Que a população não descodifique cada gesto do Presidente é natural. Cabe-nos a nós, na imprensa, retirar a capa das emoções ao seu cálculo. Foi um Paulo Portas chocado por encontrar uma alma gémea quem melhor descreveu Marcelo: “É filho de Deus e do Diabo – Deus deu-lhe a inteligência, o Diabo deu-lhe a maldade”. (…) Mesmo quando exibe os seus afetos Marcelo está a fazer política. Está a usar o ambiente de comoção nacional e o consenso que se criou à sua volta para pôr todo o sistema político, do Parlamento ao Governo, sob sua tutela. E isso é perigoso para a democracia.

Já na “Revista”, diz-nos o psiquiatra José Gameiro, num artigo intitulado “As emoções”:

As emoções revelam o que de mais profundo temos, não estou a falar da sua expressão, estou a falar de qualquer coisa muito pessoal que é a empatia e a compaixão. (…) Marcelo não é um ingénuo, longe disso, mas teve sempre ao longo da vida uma prática de solidariedade que o torna genuíno quando mostra a compaixão pelos que sofrem. E isto não tem nada a ver com conceções de sociedade, naquilo que, classicamente, divide a direita da esquerda. Tem a ver com sentimentos e emoções e só com isto… (…) A dupla personalidade é uma ficção, pura e simplesmente não existe. As pessoas são o que sempre foram e serão.

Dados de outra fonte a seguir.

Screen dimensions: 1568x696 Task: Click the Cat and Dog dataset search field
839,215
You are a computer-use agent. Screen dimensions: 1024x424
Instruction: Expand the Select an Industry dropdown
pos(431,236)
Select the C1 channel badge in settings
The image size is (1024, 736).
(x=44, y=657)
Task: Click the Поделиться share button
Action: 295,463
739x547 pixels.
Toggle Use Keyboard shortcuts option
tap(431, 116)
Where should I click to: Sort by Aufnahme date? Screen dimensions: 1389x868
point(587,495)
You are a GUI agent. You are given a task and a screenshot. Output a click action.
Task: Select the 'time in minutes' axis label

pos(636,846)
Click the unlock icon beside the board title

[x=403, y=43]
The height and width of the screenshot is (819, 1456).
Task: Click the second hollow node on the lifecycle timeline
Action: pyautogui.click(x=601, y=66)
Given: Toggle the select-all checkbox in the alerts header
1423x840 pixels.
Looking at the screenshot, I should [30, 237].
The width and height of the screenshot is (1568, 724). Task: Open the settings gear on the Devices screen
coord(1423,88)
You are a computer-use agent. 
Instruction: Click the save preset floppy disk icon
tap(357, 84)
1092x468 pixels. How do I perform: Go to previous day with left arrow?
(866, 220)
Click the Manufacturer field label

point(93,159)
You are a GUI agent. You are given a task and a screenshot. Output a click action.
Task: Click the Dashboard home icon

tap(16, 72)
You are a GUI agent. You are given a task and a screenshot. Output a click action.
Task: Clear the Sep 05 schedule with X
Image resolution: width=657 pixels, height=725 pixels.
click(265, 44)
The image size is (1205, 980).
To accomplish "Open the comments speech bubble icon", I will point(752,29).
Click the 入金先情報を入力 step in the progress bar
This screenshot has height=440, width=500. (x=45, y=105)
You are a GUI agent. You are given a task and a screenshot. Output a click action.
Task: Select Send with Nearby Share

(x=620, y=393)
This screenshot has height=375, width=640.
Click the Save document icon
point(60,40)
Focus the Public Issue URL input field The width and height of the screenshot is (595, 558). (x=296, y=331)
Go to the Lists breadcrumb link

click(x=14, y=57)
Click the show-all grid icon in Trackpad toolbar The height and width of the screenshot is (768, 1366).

Seria difícil duas visões mais antagónicas. A primeira ideológica, reacionária (“cabe-nos a nós” e não ao povo) e conspirativa (“um perigo para a democracia”); a segunda, independente, desmistificadora, realista. E esta sumária caracterização bastará para desvendar a nossa posição relativamente a cada uma delas.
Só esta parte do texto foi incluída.